Na Comissão parlamentar de Inquérito da covid foi ainda acusado de epidemia com resultado morte (por suspeita de propagar o vírus), de prática de charlatanismo (devido ao incentivo de uso de medicamentos sem eficácia), de ter cometido infração de medida sanitária preventiva (por realizar aglomerações e não usar máscara), de ter feito uso irregular de verbas públicas (por uso de recursos públicos na compra de medicamentos ineficazes), de ter cometido prevaricação (por não ter mandado investigar denúncias de corrupção na compra de vacinas), de incitação ao crime (por incentivar aglomeração e o não-uso de máscara) e outra sobre falsificação de documento particular (por ter apresentado uma falsificação como sendo um documento oficial do Tribunal de Contas da União que provaria haver um excesso na contabilização de mortes por covid-19).
Noutro ponto do discurso, o presidente cessante recomendou aos camionistas que bloqueiam estradas pelo Brasil como reação à derrota nas urnas que encerrassem o protesto. "Os atuais movimentos populares são fruto de indignação e sentimento de injustiça de como se deu o processo eleitoral. As manifestações pacíficas sempre serão bem-vindas, mas os nossos métodos não podem ser os da esquerda, que sempre prejudicaram a população, como invasão de propriedade, destruição de património e cerceamento do direito de ir e vir."

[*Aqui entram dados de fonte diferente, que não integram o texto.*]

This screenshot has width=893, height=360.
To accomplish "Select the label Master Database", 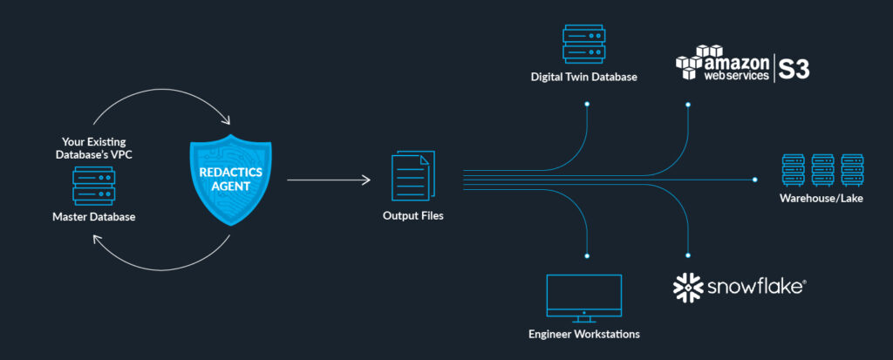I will (x=93, y=217).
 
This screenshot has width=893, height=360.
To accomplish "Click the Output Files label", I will (x=412, y=215).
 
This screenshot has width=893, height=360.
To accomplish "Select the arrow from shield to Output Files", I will (x=328, y=180).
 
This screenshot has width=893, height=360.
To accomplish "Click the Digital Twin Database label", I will (x=584, y=77).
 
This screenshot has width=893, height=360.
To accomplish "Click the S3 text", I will (x=794, y=69).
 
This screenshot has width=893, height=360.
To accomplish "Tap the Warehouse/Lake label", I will (x=822, y=199).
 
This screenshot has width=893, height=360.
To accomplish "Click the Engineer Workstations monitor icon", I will (x=583, y=295).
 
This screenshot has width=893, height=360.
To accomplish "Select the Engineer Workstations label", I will (x=584, y=334).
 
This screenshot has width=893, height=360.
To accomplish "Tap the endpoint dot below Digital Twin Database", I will (x=587, y=105).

A declaração surge horas depois de associações que representam polícias rodoviários afirmarem que o "silêncio" de Bolsonaro sobre a derrota nas eleições dificultava "a pacificação do país" e contribuía "para estimular os bloqueios feitos por camionistas em estradas do país".
Os bloqueios, em mais de 300 vias de 20 Estados, causaram prejuízos nos setores alimentar e médico, entre outros. Antes da intervenção de Bolsonaro, no entanto, já dera uma ordem de Alexandre de Moraes, juiz do STF, a autorizar os governos estaduais a utilizarem a polícia para conterem as paralisações, contribuíra para a desmobilização dos camionistas, um setor profissional próximo do bolsonarismo.

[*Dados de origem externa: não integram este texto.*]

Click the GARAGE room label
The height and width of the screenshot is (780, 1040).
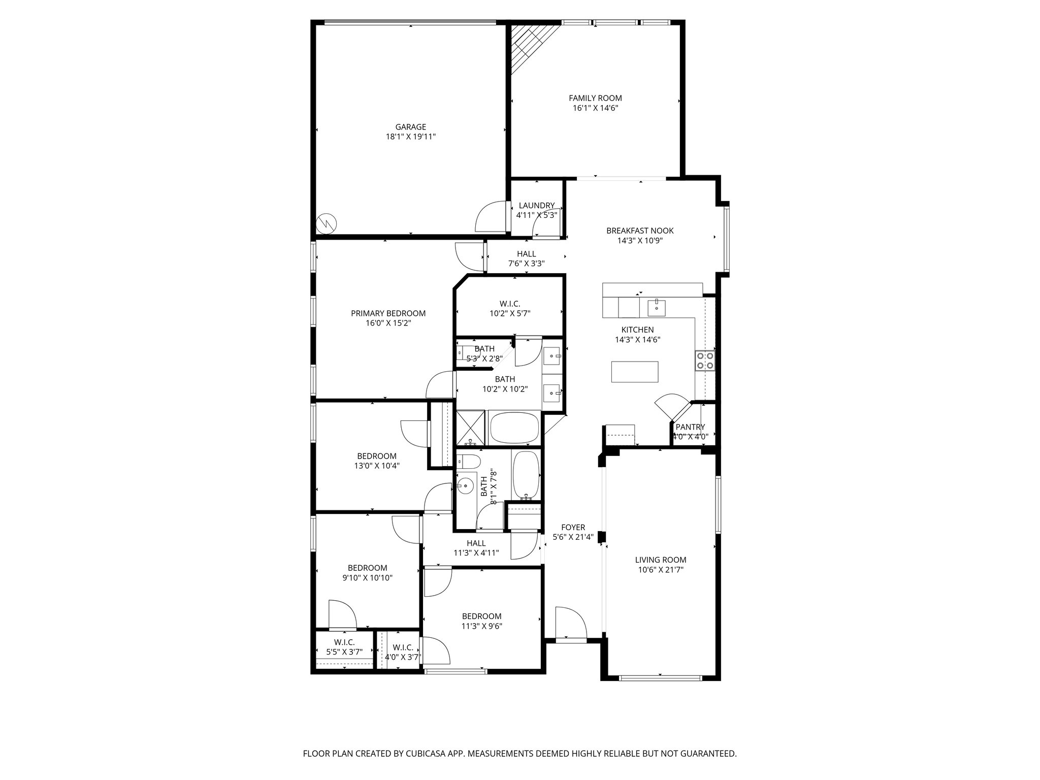pos(410,127)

Concluído o discurso de Bolsonaro, foi a vez do seu ministro da Casa Civil (principal cargo político no governo brasileiro) se dirigir à imprensa. Ciro Nogueira disse que o presidente cessante o nomeou representante do governo na equipa de transição, liderada pelo vice-presidente eleito, Geraldo Alckmin, para o novo Executivo.

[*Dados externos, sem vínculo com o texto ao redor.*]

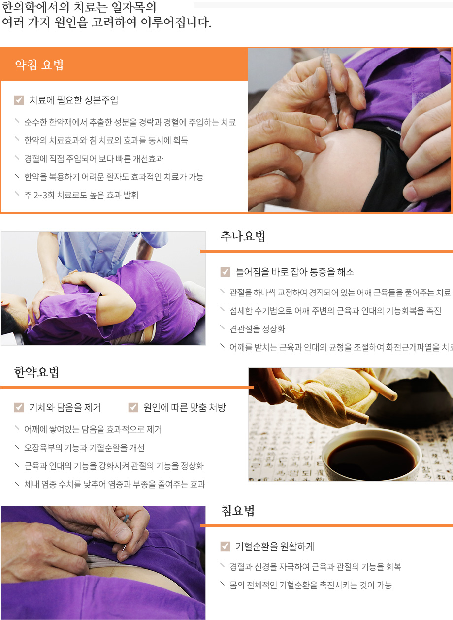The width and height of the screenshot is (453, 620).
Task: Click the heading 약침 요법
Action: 39,65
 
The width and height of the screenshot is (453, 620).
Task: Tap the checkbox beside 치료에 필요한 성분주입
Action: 19,100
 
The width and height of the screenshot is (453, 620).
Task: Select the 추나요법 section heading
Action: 243,236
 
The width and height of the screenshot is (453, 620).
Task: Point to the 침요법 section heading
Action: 238,511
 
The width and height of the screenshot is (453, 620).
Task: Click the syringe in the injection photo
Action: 329,84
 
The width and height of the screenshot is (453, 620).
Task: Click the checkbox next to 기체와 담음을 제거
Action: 19,407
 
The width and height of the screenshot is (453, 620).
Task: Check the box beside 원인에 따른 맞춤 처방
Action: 133,407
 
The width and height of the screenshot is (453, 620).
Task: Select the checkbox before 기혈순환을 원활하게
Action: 225,546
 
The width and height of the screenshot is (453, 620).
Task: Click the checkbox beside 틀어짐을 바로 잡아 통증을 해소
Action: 225,272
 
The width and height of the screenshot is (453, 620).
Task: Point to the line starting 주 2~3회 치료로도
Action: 81,195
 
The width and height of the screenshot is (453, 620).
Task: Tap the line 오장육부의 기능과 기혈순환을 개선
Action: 84,448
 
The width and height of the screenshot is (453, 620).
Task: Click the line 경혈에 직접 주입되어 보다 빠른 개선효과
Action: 94,159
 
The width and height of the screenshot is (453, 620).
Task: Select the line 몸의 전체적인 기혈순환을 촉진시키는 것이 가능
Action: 310,585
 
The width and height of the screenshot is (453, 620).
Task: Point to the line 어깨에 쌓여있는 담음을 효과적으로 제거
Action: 93,429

Nogueira, ao contrário de Bolsonaro, referiu-se a Lula como "presidente".
Outros aliados de Bolsonaro já se haviam pronunciado, antes dele, sobre a eleição de Lula. O senador Flávio Bolsonaro, primogénito de Jair, deu a entender nas suas redes sociais, ainda na segunda-feira, 31, que o pai aceitaria a derrota. "Obrigado a cada um que nos ajudou a resgatar o patriotismo, que orou, rezou, foi para as ruas, deu seu suor pelo país que está dando certo e deu a Bolsonaro a maior votação de sua vida! Vamos erguer a cabeça e não vamos desistir do nosso Brasil! Deus no comando!".
A primeira-dama, Michelle Bolsonaro, reagiu com um trecho bíblico: "Salmos 117: louvai ao Senhor todas as nações, louvai-o todos os povos. Porque a sua benignidade é grande para connosco, e a verdade do Senhor dura para sempre. Louvai ao Senhor".
Sergio Moro disse que "a democracia é assim" e que "o resultado de uma eleição não pode superar o dever de responsabilidade que temos com o Brasil".
Segundo o ex-ministro do Ambiente, Ricardo Salles, "a eleição traz muitas reflexões e a necessidade de buscar caminhos de pacificação de um país literalmente dividido ao meio". Para Nikolas Ferreira, o deputado mais votado do Brasil, "os gritos de comemoração deles hoje se tornarão gritos de desespero amanhã".